Bermain benthik bersama teman-teman (Foto: @kota_jogja)

Akan tetapi, dalam tahap ketiga ini, sang pemain berkesempatan untuk mengumpulkan poin sebanyak-banyaknya yang ditentukan oleh berapa kali ia memukul tongkat pendek. Nah, tahap ini merupakan kesempatan untuk mengejar ketertinggalan angka atau untuk bisa memenangkan permainan. Kecekatan berhitung para pemain pun dituntut di sini.

Bila sang pemain berhasil memukul tongkat pendek saat tongkat tersebut melayang di udara, maka ia memperoleh multiple poin yang dihitung dari perkalian antara angka pengkali berdasarkan jumlah pukulan (10 poin untuk satu kali pukulan, 20 poin untuk dua kali pukulan, dan seterusnya) dengan poin yang dihitung dari tempat jatuhnya tongkat pendek ke arah lubang.

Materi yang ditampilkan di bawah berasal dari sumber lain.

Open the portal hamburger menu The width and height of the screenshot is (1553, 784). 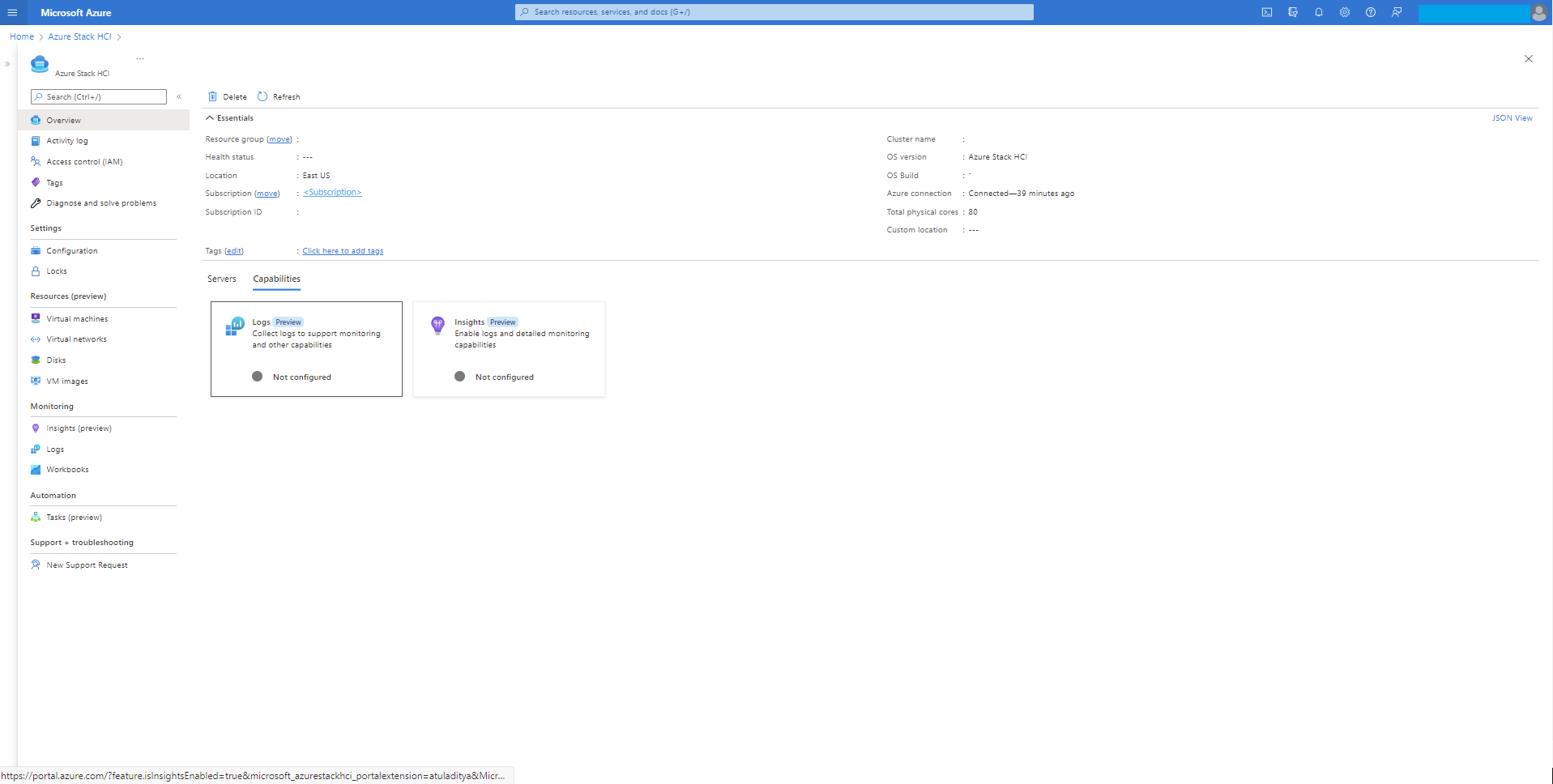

Sebagai ilustrasi, seorang pemain berhasil memukul tongkat pendek dua kali, maka ia memperoleh angka pengkali sebesar 20 poin, sedangkan jarak jatuhnya tongkat pendek ke lubang adalah 15 kali tongkat panjang. Maka total poin yang ia kumpulkan dalam tahap ini adalah 20×15=300. Cukup besar bukan? Ketiga tahap permainan Benthik tersebut akan diulangi dari awal dalam beberapa kali putaran sesuai kesepakatan di antara para pemainnya.

Pemain yang menang adalah yang berhasil mengumpulkan poin terbanyak dalam ketiga tahap di atas. Yang tak kalah menarik di sini adalah adanya hukuman bagi yang kalah, misalnya kewajiban menggendong pemain yang menang oleh pemain yang kalah dari satu tempat ke tempat lainnya. Meski terdengar rumit, tapi permainan ini sungguh seru dan asyik untuk dimainkan.

Baca juga: Kopiah, dari Busana Keagamaan Menjadi Busana Nasional

Permainan Benthik tak sekedar menyenangkan, namun di dalamnya juga terkandung falsafah kehidupan yang dapat di petik pada kehidupan nyata. “Hompimpa Alaium Gambreng”, kalimat yang biasa diucapkan oleh para pemain sebelum permainan dimulai untuk menentukan siapa yang berhak bermain dahulu memiliki makna agung “Dari Tuhan, kembali ke Tuhan, mari kita Bermain”.

Kalimat ini merupakan sebuah pengingat bahwa saat bermain sekalipun manusia adalah milik Tuhan. Karena kita ada yang memiliki, maka dari itu setiap perbuatan akan dipertanggungjawabkan kepada Sang Pemilik, yaitu Tuhan Yang Maha Esa.

Semua permainan tradisional memiliki peraturan yang disepakati, meskipun peraturan itu tak tertulis. Apakah itu terkait dengan giliran bermain, aturan nilai, atau mekanisme reward and punishment. Merupakan suatu kewajiban bagi yang memainkannya untuk menaati semua peraturan agar permainan dapat berjalan dengan tertib dan lancar.

Hal ini mengajarkan kepada anak-anak untuk selalu mematuhi peraturan, serta menjaga harmoni hubungan sosial dengan orang lain. Sikap semacam ini sangat sesuai dengan pandangan hidup masyarakat Jawa, “Crah agawe bubrah – Rukun agawe santosa,” (Bertengkar membuat rusak atau kehancuran, rukun membuat sentosa atau kokoh).